Огонь в эти полминуты тоже будто бы медлил, будто бы нас поджидал. Будто бы вопрос нам задавал: «Ну, что? Вы еще будете играть, или вы уже — все?»
И только-только прибежало к нам новое ведро со снегом, этот Рыжий решил баловство кончать.
Вдруг — буквально голосом — ахнул сипло-оглушительно:
— Х-А-А-АХ!!
и мигом весь чердак полыхнул пламенным пыхом.
И Челноков наверху и я, по пояс торчавший в чердаке, оказались — как в огненном шалаше.
Затрещали волосы в бороде.
Мгновенно не осталось чем дышать.
Мгновенно стало ясно: шутки, игры и забавы с огнем кончились.
Борис одной ногой прыгнул мне на голову, другим сапогом — на плечо, и в таком порядке, дружненькой этой пирамидой, мы сверзились с лестницы на первый этаж. Оказались на улице в мгновение ока.
Пламя пробило, пронизало крышу — у нас на глазах — как картонную, и она полыхнула перед нашим взором вдруг, словно бы взорвавшись изнутри.
Все ахнули в ужасе, прянули прочь.
Удивительно, но во мне он по-прежнему никакого страха не вызывал, этот огонь.
Все было слишком красиво. Все казалось — невзаправду: сосны, обступавшие участок, нарядно-янтарно подсвеченные дергаными рваными откликами от огня, выглядели на провально-черном фоне неба декорацией, обступившей сцену.
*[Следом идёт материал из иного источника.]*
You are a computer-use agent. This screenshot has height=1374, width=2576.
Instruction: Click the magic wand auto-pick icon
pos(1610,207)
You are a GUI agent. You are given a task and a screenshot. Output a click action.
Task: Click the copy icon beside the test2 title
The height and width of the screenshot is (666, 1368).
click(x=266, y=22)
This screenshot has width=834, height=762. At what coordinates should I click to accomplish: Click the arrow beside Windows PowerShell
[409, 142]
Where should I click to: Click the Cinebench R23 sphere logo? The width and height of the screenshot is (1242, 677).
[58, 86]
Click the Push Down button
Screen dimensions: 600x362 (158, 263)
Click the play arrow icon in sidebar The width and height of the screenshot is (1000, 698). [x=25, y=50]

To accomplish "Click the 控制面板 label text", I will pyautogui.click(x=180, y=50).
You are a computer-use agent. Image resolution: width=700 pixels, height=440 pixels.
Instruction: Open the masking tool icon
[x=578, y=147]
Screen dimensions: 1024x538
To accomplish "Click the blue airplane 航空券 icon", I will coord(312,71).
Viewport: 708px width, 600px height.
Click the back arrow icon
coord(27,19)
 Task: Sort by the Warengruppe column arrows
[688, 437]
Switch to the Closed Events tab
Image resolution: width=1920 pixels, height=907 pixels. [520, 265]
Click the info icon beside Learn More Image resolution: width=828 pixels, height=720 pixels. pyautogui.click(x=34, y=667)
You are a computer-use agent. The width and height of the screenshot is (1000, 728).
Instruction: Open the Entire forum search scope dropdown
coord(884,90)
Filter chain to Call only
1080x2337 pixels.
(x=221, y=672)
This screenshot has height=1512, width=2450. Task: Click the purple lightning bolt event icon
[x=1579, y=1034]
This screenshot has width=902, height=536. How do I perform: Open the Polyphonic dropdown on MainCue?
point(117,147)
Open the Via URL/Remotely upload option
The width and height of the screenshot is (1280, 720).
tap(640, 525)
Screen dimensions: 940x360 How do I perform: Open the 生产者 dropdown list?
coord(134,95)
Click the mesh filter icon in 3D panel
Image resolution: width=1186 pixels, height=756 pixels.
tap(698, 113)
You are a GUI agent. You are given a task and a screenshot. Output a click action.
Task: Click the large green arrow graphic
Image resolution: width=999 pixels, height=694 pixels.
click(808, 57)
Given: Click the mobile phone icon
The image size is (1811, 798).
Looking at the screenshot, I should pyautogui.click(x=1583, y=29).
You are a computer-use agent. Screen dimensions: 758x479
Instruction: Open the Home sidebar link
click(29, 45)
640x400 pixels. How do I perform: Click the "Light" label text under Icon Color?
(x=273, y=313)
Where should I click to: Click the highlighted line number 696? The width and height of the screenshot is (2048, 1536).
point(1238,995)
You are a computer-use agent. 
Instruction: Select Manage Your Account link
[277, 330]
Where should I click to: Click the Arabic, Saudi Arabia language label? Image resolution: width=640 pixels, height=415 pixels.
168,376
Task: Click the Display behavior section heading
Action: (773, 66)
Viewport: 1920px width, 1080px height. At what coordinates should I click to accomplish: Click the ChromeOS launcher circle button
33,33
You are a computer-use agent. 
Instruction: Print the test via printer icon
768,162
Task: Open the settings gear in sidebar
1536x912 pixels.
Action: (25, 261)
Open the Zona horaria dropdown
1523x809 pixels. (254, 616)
А на сцене — откровенно на публику — под гулкий доменный торжествующий рев — с тайфунными вывертами, огненными выкрутасами, пламенными клубами, с хряском, с оглушительным треском, с ураганными протуберанцами, взрывами искр, с ослепительными ахами, крахами, пальбой — уже вовсю колотился, выплескивался в дикарском своем плясе Наш Рыжий.
Дом полыхал весь и вовсю. Ничто на свете уже не могло спасти его. А мы стояли рядом — я и Борис — грязные, полукопченые, изгвазданные и, странное дело, чувствовали себя победителями.
— Если б колодец поближе… да ведер бы побольше… — с сожалением сказал Борис, морщась и то и дело куная обожженные пальцы в снег, — мы б его ухрюкали. Точно?
— Ухрюкали бы. Запросто, — с уверенностью ответил я, не очень, впрочем, представляя, как огонь можно «ухрюкивать», — ухрюкали бы, Боря, за шесть секунд.
Затем, конечно, произошло торжественное явление пожарной команды народу.
Это, конечно, были профессионалы. Не то, что мы с Борисом.
Первым делом они разогнали народ, Вторым пунктом — протаранили забор, повалив пролета три. Третьим делом — оборвали провода, обесточив дом (а заодно и половину поселка).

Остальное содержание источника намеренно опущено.